- 提示文
--*--
あえて第3世代8コアEPYCプロセッサー搭載製品で
企業の拠点や中小企業へのビジネスも伸ばす

AMDのEPYCプロセッサー搭載サーバーは高いパフォーマンスが評価され、研究機関の科学計算や企業の研究・開発などのHPC(ハイパフォーマンスコンピューティング)の領域で多く導入されてきた。最近は電力効率の高さも評価され、データセンターへの導入も増えているという。日本AMDは今後、EPYCプロセッサー搭載サーバーの優れたコストパフォーマンスを武器に、企業での業務用途にも導入を広げ、さらに企業の拠点や中小企業に向けたビジネスにも力を入れていくと意気込む。


 TOP500では電力効率のランキングである「Greem500」も公開されており、Greem500の上位10位に8台のEPYCプロセッサー搭載コンピューターがランクインしている。またTOP500で1位を獲得したFrontier - HPE Cray EX235aが8位を獲得するなど、性能と電力効率を両立していることも示されている。ちなみにGreen500で1位を獲得したコンピューターのTOP500でのランキングは293位だ。

日本AMDでは展示会への出展など、同社のCPU搭載製品の知名度向上に向けた取り組みも積極的に展開していく。

企業の業務用途にもビジネスを拡大
中小企業向けの戦略製品も提供中

 スーパーコンピューターやHPC、そしてデータセンターなど極めて高いパフォーマンスが要求される用途において需要を伸ばしてきたEPYCプロセッサー搭載サーバーだが、最近では仮想デスクトップやHCI、仮想化やコンテナ、さらには普及が進むAIなど、ビジネスでの一般的な用途においても需要が伸びてきているという。

 その要因について峰岸氏は「従来は数多くの台数を導入しなければならなかった用途において、EPYCプロセッサー搭載サーバーを選択することで導入台数を大幅に削減できることが評価されています。また消費電力を削減できるため、TCO削減とCO2削減についてもメリットをアピールできます」と説明する。
--*--
- 課題 1
エントリの中から文字列「agent」を含む行をすべて見つけ出し、一字一句変えずに書き写すこと。
--*--
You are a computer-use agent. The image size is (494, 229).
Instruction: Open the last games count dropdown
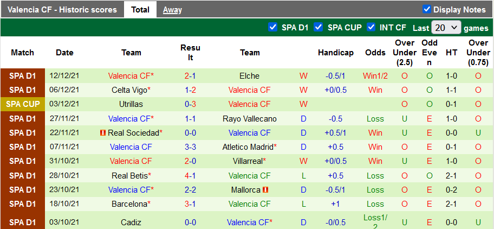[x=446, y=28]
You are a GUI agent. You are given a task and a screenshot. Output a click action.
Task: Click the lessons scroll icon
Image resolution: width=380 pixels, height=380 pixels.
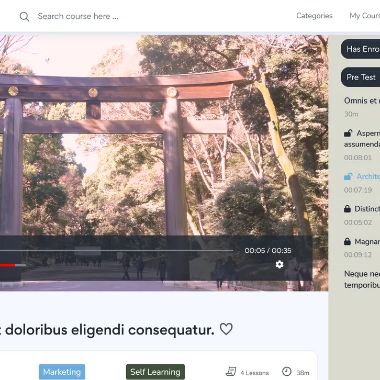[x=231, y=372]
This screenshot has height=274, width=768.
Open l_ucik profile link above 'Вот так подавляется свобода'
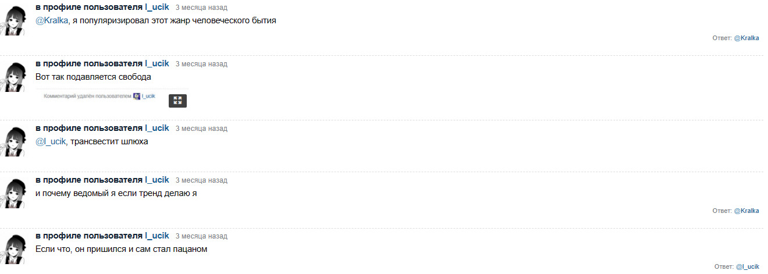pyautogui.click(x=157, y=63)
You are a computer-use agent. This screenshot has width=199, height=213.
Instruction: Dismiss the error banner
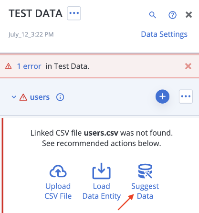click(x=188, y=66)
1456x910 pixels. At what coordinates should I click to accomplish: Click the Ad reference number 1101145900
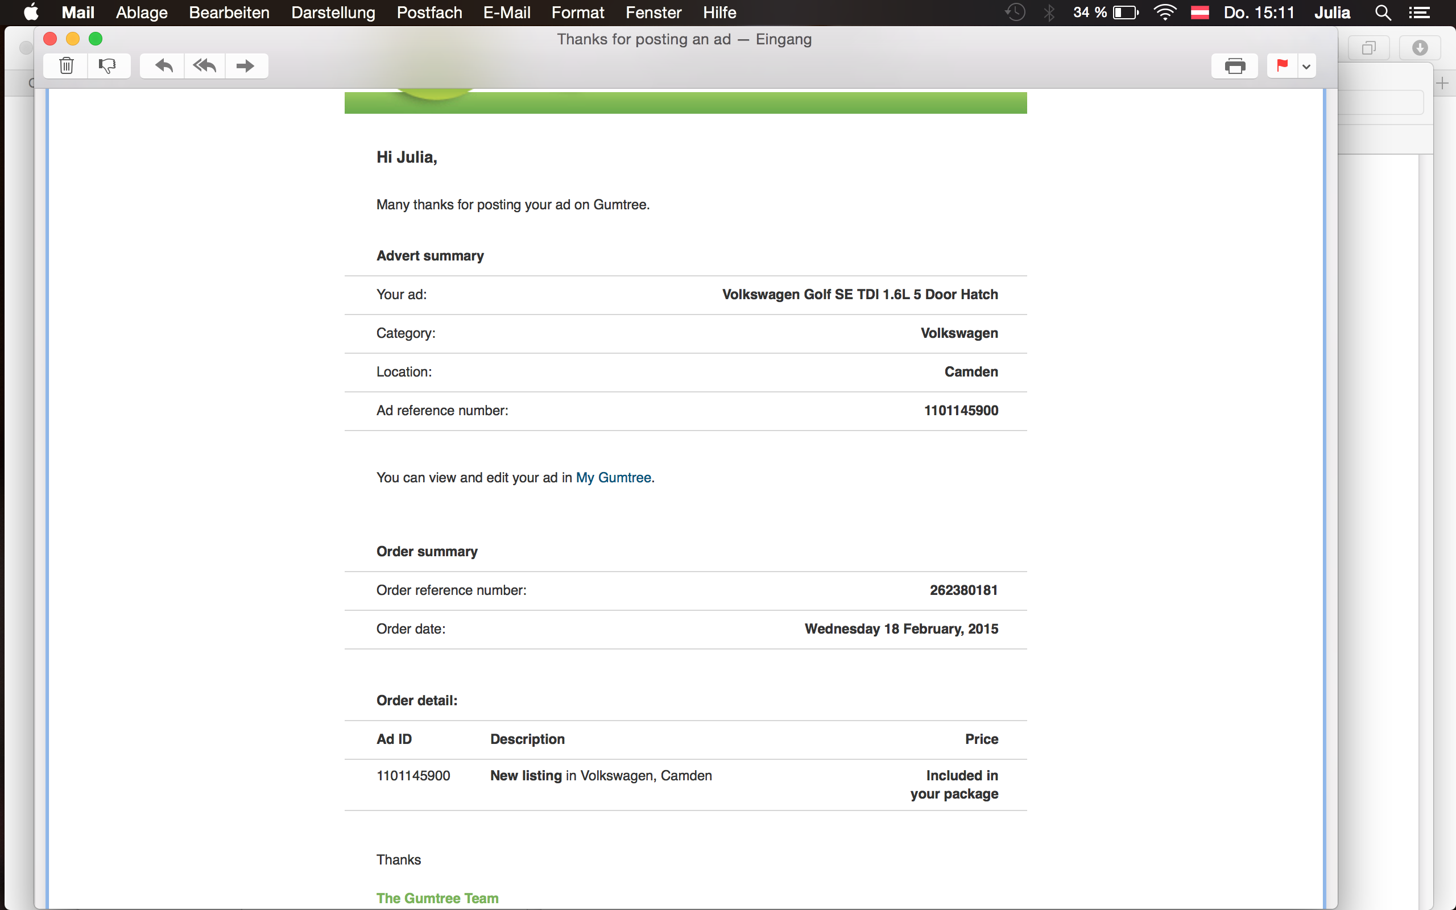coord(961,410)
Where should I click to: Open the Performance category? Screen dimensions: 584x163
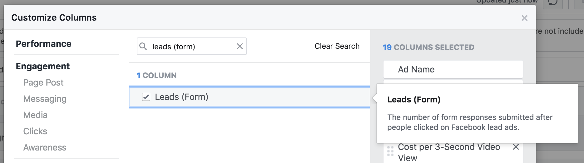point(44,44)
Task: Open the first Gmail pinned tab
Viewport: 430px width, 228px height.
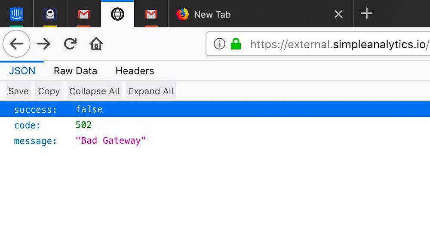Action: click(x=84, y=14)
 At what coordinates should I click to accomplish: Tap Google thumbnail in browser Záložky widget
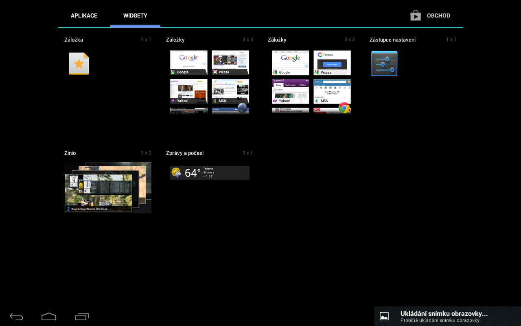pyautogui.click(x=189, y=62)
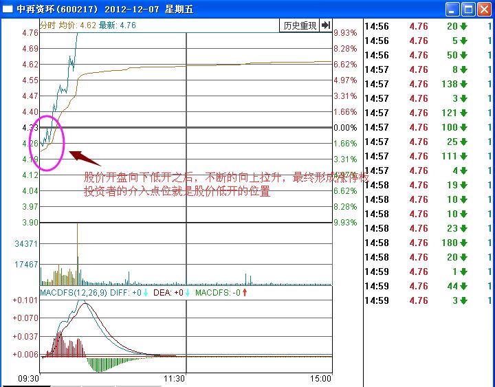
Task: Select the 14:57 trade with volume 138
Action: (x=426, y=84)
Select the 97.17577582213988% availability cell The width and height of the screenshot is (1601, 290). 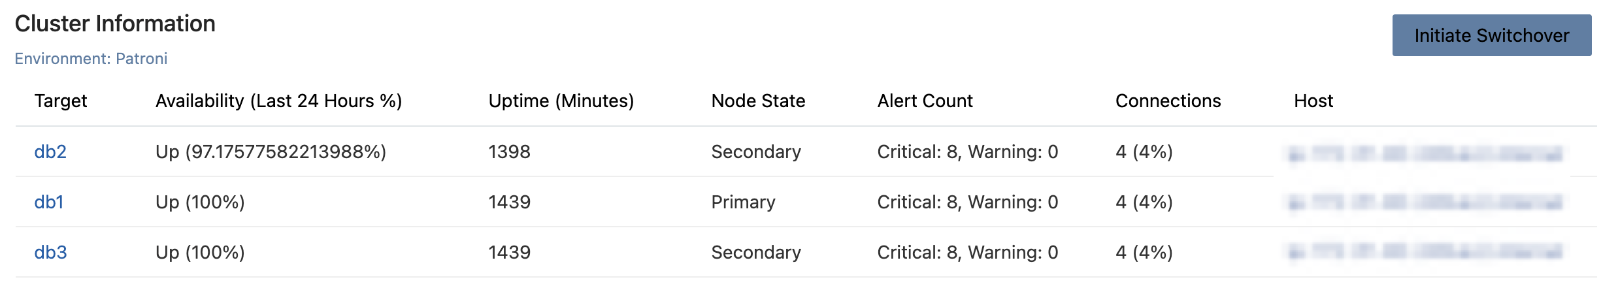(271, 152)
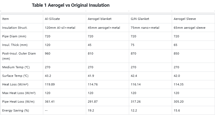Click the 'Aerogel Sleeve' header cell
Viewport: 215px width, 115px height.
185,19
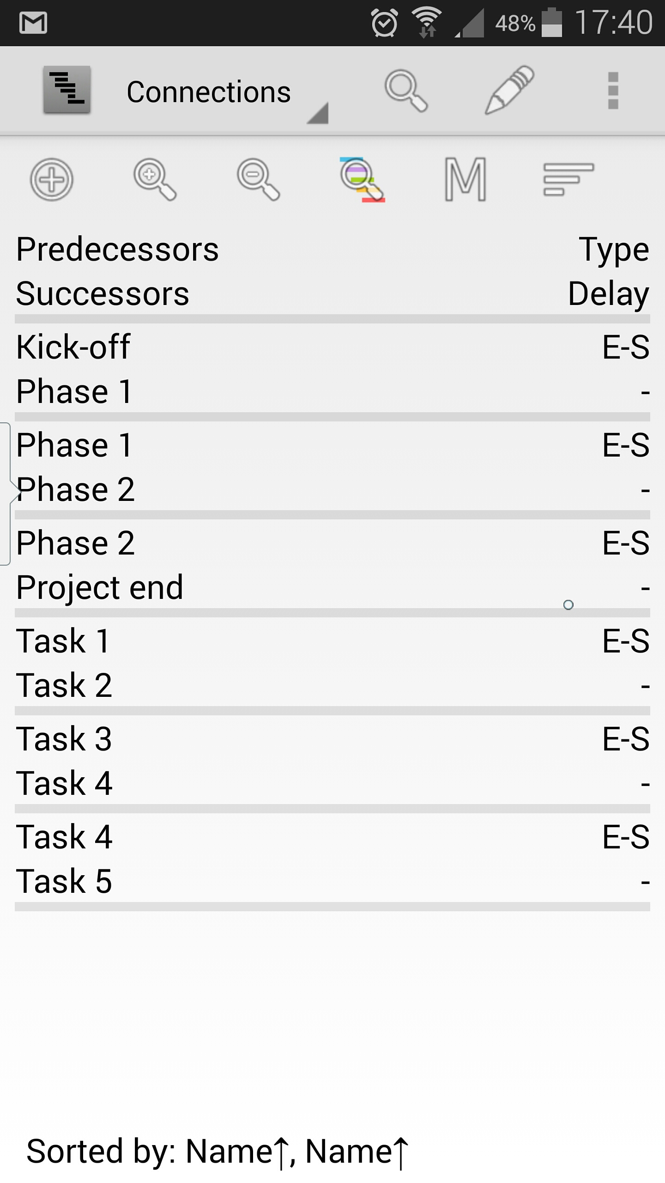The width and height of the screenshot is (665, 1183).
Task: Tap the search magnifier icon
Action: (406, 91)
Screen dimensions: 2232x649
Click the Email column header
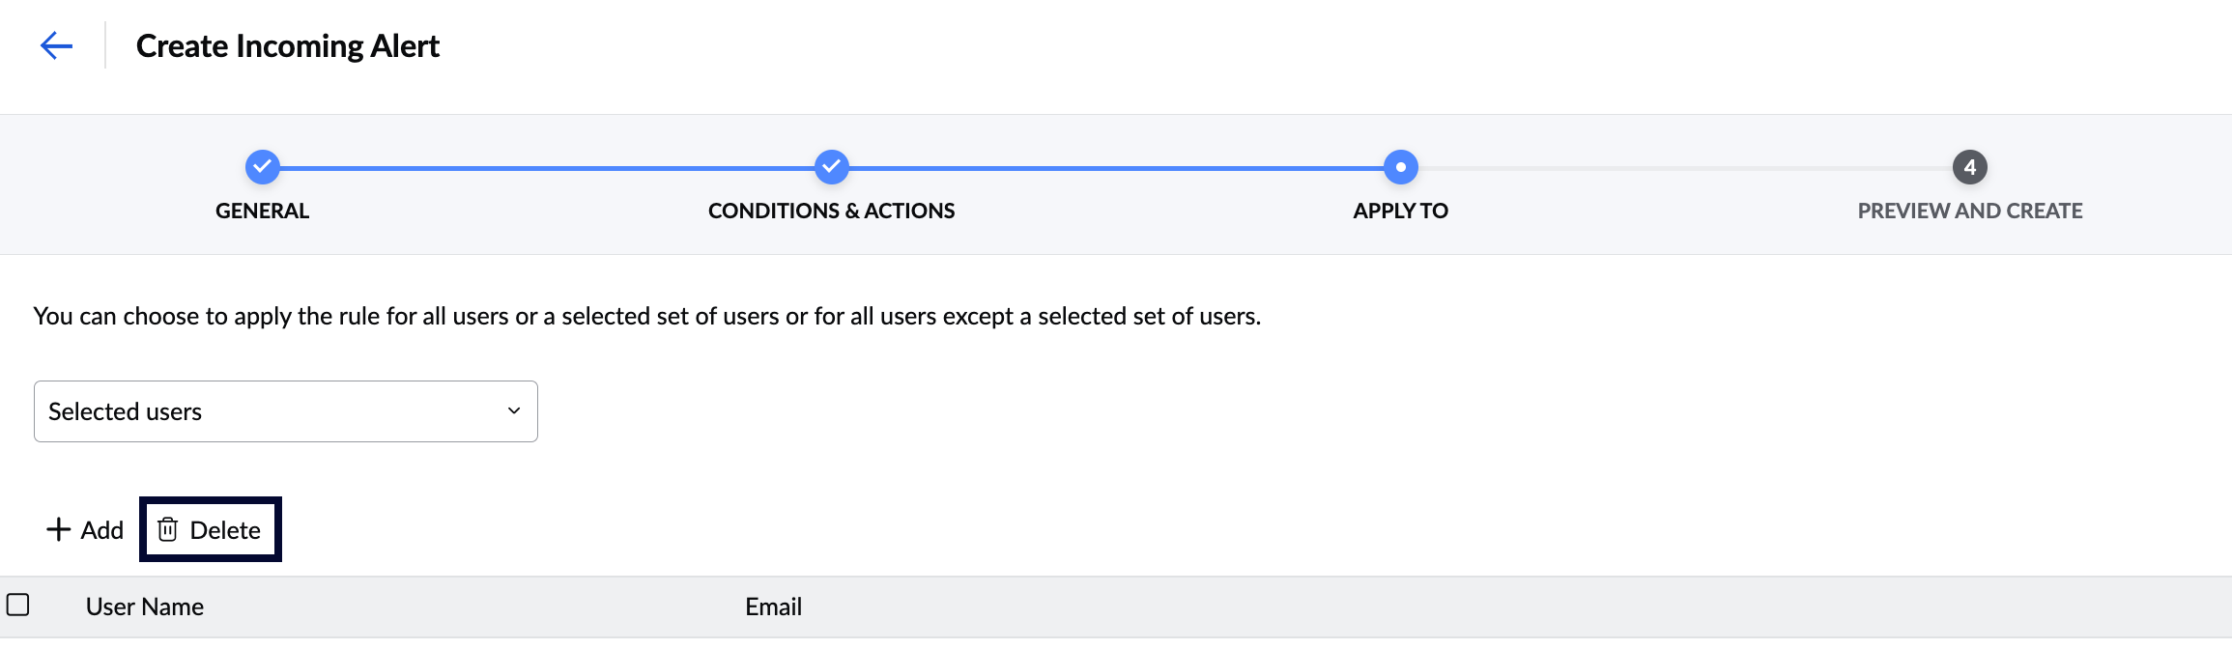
--*--
- 課題 2
提示文の「AMDのEPYCプロセッサー」から「ピールできます」と説明する。」までを、原文のまま書き出すこと。

- 解答全文 1
You are a computer-use agent. The image size is (494, 229).
You are a GUI agent. You are given a task and a screenshot. Output a click action.
You are a computer-use agent. This screenshot has width=199, height=213.

- 解答全文 2
AMDのEPYCプロセッサー搭載サーバーは高いパフォーマンスが評価され、研究機関の科学計算や企業の研究・開発などのHPC(ハイパフォーマンスコンピューティング)の領域で多く導入されてきた。最近は電力効率の高さも評価され、データセンターへの導入も増えているという。日本AMDは今後、EPYCプロセッサー搭載サーバーの優れたコストパフォーマンスを武器に、企業での業務用途にも導入を広げ、さらに企業の拠点や中小企業に向けたビジネスにも力を入れていくと意気込む。


 TOP500では電力効率のランキングである「Greem500」も公開されており、Greem500の上位10位に8台のEPYCプロセッサー搭載コンピューターがランクインしている。またTOP500で1位を獲得したFrontier - HPE Cray EX235aが8位を獲得するなど、性能と電力効率を両立していることも示されている。ちなみにGreen500で1位を獲得したコンピューターのTOP500でのランキングは293位だ。

日本AMDでは展示会への出展など、同社のCPU搭載製品の知名度向上に向けた取り組みも積極的に展開していく。

企業の業務用途にもビジネスを拡大
中小企業向けの戦略製品も提供中

 スーパーコンピューターやHPC、そしてデータセンターなど極めて高いパフォーマンスが要求される用途において需要を伸ばしてきたEPYCプロセッサー搭載サーバーだが、最近では仮想デスクトップやHCI、仮想化やコンテナ、さらには普及が進むAIなど、ビジネスでの一般的な用途においても需要が伸びてきているという。

 その要因について峰岸氏は「従来は数多くの台数を導入しなければならなかった用途において、EPYCプロセッサー搭載サーバーを選択することで導入台数を大幅に削減できることが評価されています。また消費電力を削減できるため、TCO削減とCO2削減についてもメリットをアピールできます」と説明する。